DATASET EXCERPTS:
%%

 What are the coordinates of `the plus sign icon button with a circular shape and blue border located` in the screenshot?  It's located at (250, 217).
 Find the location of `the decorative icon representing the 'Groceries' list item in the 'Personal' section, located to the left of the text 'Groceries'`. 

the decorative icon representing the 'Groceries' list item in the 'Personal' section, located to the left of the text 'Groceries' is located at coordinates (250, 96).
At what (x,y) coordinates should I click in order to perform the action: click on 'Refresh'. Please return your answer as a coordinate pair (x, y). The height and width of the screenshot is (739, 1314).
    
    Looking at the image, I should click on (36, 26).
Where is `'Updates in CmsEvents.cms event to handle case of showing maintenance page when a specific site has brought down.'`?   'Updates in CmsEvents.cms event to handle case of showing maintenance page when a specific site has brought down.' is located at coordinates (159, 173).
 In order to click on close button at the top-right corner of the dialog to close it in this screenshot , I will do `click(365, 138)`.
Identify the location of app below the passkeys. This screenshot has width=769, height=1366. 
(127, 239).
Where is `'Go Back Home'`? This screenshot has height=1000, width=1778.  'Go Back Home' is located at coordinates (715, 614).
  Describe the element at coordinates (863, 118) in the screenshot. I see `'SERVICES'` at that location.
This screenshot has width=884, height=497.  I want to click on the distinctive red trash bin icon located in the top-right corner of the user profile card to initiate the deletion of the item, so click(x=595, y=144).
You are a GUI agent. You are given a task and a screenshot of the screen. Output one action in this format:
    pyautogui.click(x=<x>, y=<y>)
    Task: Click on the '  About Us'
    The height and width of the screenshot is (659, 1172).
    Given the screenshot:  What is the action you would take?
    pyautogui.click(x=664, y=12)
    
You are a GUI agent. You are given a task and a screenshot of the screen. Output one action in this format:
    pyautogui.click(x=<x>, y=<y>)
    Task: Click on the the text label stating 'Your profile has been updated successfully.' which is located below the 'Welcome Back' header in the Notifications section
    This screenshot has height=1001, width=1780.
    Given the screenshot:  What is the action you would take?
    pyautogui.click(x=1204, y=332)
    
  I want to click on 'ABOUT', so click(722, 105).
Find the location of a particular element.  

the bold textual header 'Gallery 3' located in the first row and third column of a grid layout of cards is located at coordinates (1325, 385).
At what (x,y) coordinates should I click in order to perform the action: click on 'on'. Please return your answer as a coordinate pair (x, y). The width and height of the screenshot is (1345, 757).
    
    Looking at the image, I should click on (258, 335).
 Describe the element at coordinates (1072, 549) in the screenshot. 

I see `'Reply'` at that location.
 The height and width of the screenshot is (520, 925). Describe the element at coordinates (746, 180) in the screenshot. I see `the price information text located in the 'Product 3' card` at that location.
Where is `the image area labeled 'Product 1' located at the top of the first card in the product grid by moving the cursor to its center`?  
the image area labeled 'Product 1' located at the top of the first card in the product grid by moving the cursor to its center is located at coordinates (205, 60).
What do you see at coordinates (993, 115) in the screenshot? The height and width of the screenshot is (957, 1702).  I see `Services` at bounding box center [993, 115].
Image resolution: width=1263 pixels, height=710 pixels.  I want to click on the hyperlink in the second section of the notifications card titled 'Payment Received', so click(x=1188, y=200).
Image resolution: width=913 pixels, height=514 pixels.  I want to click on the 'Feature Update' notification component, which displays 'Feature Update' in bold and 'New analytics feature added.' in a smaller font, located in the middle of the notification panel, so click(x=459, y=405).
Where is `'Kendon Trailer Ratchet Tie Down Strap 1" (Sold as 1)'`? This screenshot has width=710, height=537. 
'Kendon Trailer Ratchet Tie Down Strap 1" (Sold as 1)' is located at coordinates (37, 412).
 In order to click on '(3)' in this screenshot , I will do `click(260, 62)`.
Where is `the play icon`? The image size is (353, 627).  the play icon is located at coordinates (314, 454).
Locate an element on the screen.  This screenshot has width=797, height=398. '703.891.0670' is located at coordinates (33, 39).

%%

WHAT THIS TASK INVOLVES: Can you reproduce the entries above word for word, starting with the line that contains "Image resolution: width=913" and ending with the line that contains "In order to click on '(3)'", including both of those lines?

SOLUTION:
Image resolution: width=913 pixels, height=514 pixels.  I want to click on the 'Feature Update' notification component, which displays 'Feature Update' in bold and 'New analytics feature added.' in a smaller font, located in the middle of the notification panel, so click(x=459, y=405).
Where is `'Kendon Trailer Ratchet Tie Down Strap 1" (Sold as 1)'`? This screenshot has width=710, height=537. 
'Kendon Trailer Ratchet Tie Down Strap 1" (Sold as 1)' is located at coordinates (37, 412).
 In order to click on '(3)' in this screenshot , I will do `click(260, 62)`.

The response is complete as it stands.